宣教師は、自宅に乱入してきたムタワの要員から地下教会の全貌を明かすよう拷問を受けるが、口を割らず死に至った。
サウジ側は、宣教師にコカインを注射し、麻薬の袋をクッションに仕込むなど工作を行い、麻薬グループを摘発する過程で不幸にも死亡事故が発生したという体裁を取る。
もっとも、証人尋問の中で、サウジアラビアが、「自ら選択する宗教または信念を受け入れ、または有する自由ならびに、単独でまたは他の者と共同して、および公にまたは私的に、礼拝、儀式、行事および教導によってその宗教または信念を表明する自由」と規定(第18条)する国連人権規約に署名していながら、実際は、改宗を勧める者には死刑をも適用している実態が明らかにされる。
原告側弁護士(男性)と三人の助手および宣教師の未亡人(いずれも女性)が、サウジまで飛んでの決死の活動や、裏切りを思わせる不可解な行動などを次々展開し、終始飽きさせない。
法廷でのやりとりも、かなり複雑な成り行きを見せるが、よく練られていて分かりやすい。
なお、大がかりな裁判を起こすと、二度とサウジに入国できず、自分が改宗に手を貸した人々と会えなくなるのではと逡巡する未亡人を、弁護士(実は特に宗教心が厚いわけではないという設定)が次のように説得するシーンがある。
結局は、よりよい善は何かという問題に帰着すると思う。サウジに帰って、宣教師として、数十人あるいは数百人の人々に手を差し延べるという道もあるだろう。だが、この訴訟が、サウジにおける宗教の自由につながるとしたらどうだろう。……そして、この裁判が、中国その他の抑圧的国家に対する似たような裁判につながるとしたらどうだろう……。
(原文)pp.89-90
I think it all comes down to the greater good. You could go back into
「郷に入りては郷に従え」で、イスラム教国に行ってキリスト教を説く方が悪いといった“現実主義的”議論は、当然、被告側弁護士が、陰に陽に持ち出している。
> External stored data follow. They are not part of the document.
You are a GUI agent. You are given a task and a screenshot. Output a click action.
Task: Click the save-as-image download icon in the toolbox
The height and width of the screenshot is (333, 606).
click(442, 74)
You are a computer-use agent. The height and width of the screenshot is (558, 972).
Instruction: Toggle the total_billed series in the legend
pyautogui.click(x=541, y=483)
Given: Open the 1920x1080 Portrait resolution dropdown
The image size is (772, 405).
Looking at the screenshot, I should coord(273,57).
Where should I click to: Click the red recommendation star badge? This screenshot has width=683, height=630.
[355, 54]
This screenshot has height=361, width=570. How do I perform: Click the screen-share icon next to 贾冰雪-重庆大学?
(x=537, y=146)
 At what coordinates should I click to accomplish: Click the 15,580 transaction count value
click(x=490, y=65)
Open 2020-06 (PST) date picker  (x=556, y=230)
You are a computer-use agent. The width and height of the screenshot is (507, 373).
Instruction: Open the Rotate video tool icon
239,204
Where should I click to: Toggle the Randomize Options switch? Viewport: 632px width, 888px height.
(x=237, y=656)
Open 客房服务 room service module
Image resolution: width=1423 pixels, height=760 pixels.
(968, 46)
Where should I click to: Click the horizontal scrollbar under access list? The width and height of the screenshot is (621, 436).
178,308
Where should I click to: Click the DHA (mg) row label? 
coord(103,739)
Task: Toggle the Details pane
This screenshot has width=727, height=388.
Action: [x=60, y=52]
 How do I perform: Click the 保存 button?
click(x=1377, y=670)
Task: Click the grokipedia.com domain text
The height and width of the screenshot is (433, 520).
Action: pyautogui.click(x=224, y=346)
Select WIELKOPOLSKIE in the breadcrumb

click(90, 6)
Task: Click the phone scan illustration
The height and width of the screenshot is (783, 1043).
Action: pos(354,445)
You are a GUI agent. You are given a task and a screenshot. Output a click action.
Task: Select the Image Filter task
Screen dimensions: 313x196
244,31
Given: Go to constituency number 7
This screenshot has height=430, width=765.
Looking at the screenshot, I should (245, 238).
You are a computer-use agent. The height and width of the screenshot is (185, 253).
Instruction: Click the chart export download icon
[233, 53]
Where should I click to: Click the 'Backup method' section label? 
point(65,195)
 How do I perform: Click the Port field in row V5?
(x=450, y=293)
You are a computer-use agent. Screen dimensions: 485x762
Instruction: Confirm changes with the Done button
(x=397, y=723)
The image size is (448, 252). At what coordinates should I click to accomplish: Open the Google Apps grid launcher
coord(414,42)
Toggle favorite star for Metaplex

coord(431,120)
が、自国民へのテロを旨とする組織は、他国民の権利も平気で蹂躙し、海外のテロ組織とも容易に結びつく。
内政不干渉を掲げて黙認するのが大人の態度とは言えないだろう。この小説にも、そうしたモチーフが感じられる。
なお表題の「指示評決」を、手元の英米法辞典(東京大学出版会)は次のように解説している。
directed verdict 指示評決; 指図評決
Trial (正式事実審理)で提出された証拠から勝敗(刑事では無罪)が明らかで陪審に付すべき真の争点がないと判断されるとき, 裁判官の指示どおりになされる verdict (評決).(以下略)
この小説では、最後に、一部陪審員に「汚染」の疑惑が生じ、そのまま陪審員による評決手続きに入ると、上級審が審理やり直しを命じる可能性が高いため、裁判官が「指示評決」を選択するという展開になる。まあ、これ以上は書かないことにしよう。